Я курю сигареты одну за другой, жадно. Крохотная дужка тлеющего огонька не успевает померкнуть между затяжками, совсем как стоп–сигнал на длинном спуске. И думаю, думаю, думаю…

Самое смешное, что я великолепно понимаю, насколько мои сомнения — дурость, идиотизм, вопли. Хуже того. Тем, что и сегодня Петрович и Пешко ушли, так и не узнав о моем решении, я оскорбляю ребят. И предаю, роняю то большое, что связывает меня с Леной.

За эти дни в больнице я думал не только о ней. И даже, пожалуй, меньше о Лене, больше о ребятах.
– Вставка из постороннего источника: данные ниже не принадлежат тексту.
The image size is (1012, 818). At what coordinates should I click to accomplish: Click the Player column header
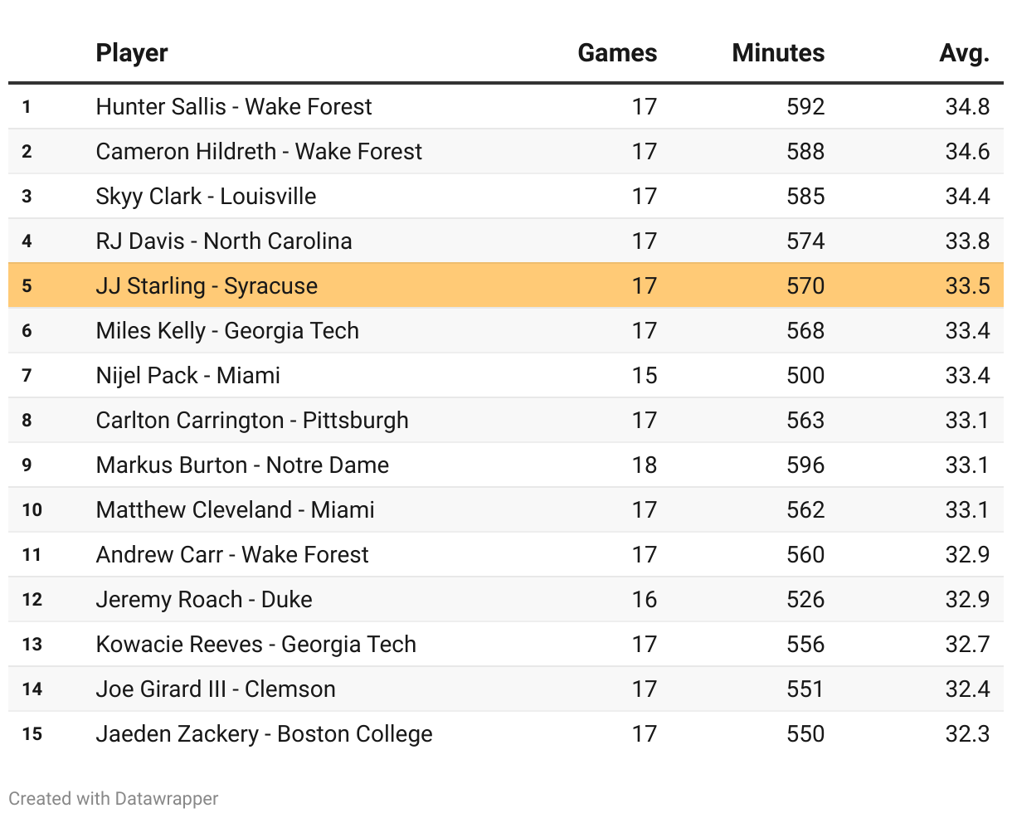[x=132, y=53]
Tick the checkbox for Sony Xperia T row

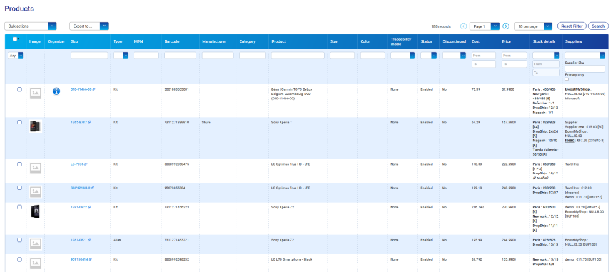[19, 122]
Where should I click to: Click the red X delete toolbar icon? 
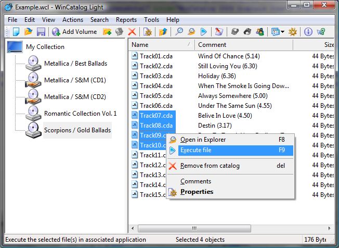(132, 32)
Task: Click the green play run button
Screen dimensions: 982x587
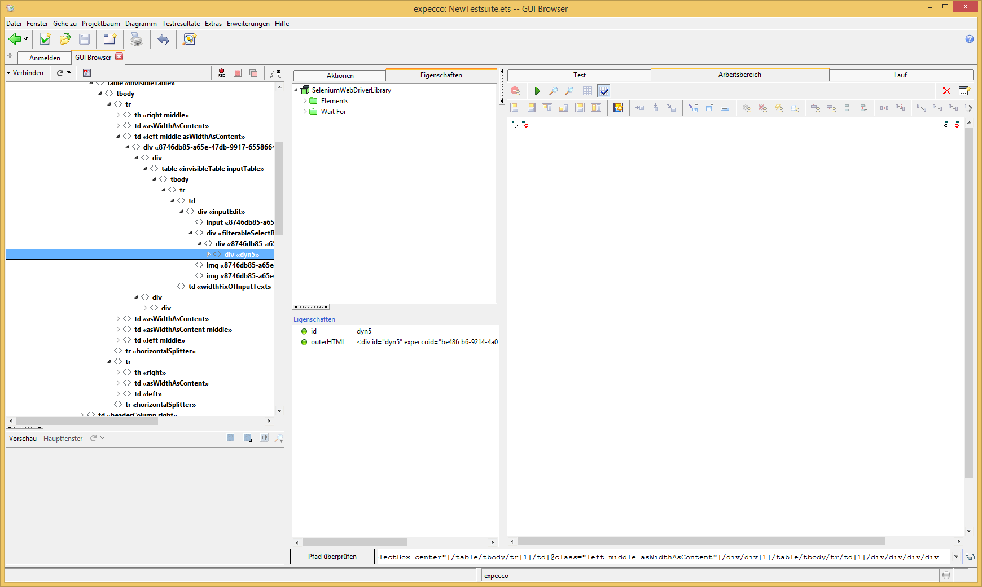Action: 537,91
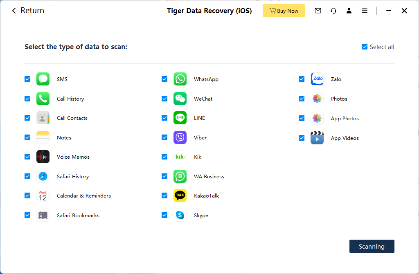Click the Safari History compass icon
Viewport: 419px width, 274px height.
(x=43, y=176)
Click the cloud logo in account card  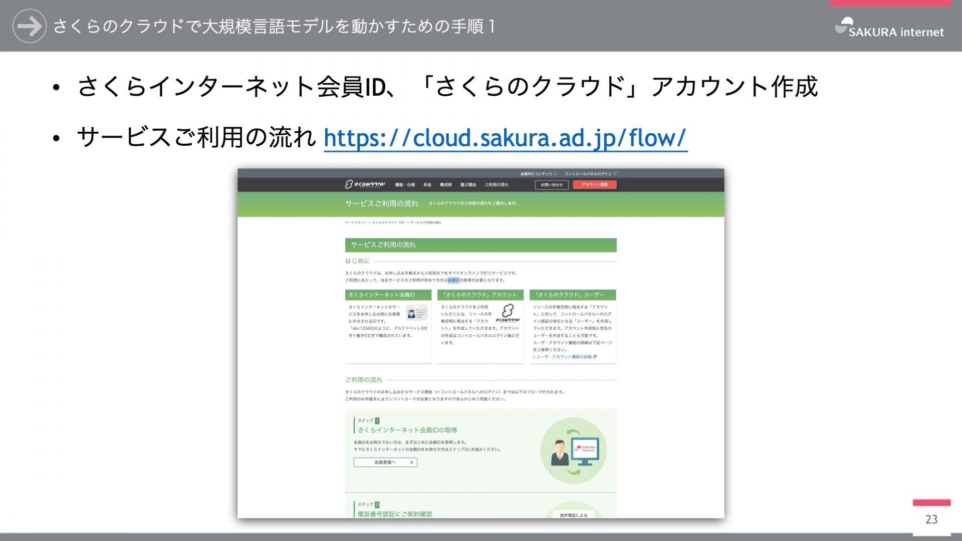(508, 313)
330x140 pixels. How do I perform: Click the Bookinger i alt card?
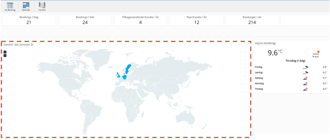tap(252, 20)
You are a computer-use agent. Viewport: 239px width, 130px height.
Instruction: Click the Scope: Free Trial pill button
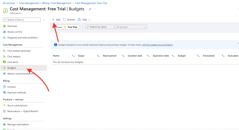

Я перебрал в памяти все, чем жили мы эти четыре года, взвесил на точнейших весах, перемерил без скидок и хорошее и не очень, зачистил шлифы и снял пробы.

Они же правильные, чертовски правильные парни. Такие, как надо, хотя далеко и не ангелы. Они умеют вкалывать до боли в мускулах и на собраниях снимать толстую стружку с плановиков и снабженцев, зубрить сопромат и поднимать с лежки матерых секачей. Они терпеть не могут казенного пафоса и дешевых сантиментов, они насмешливы и едки, задиристы и грубоваты. Но вес это только форма, только внешнее. Главное не в этом — в другом. Когда надо решать что–то по–человечески серьезное, важное и большое, они же всегда поступают как люди.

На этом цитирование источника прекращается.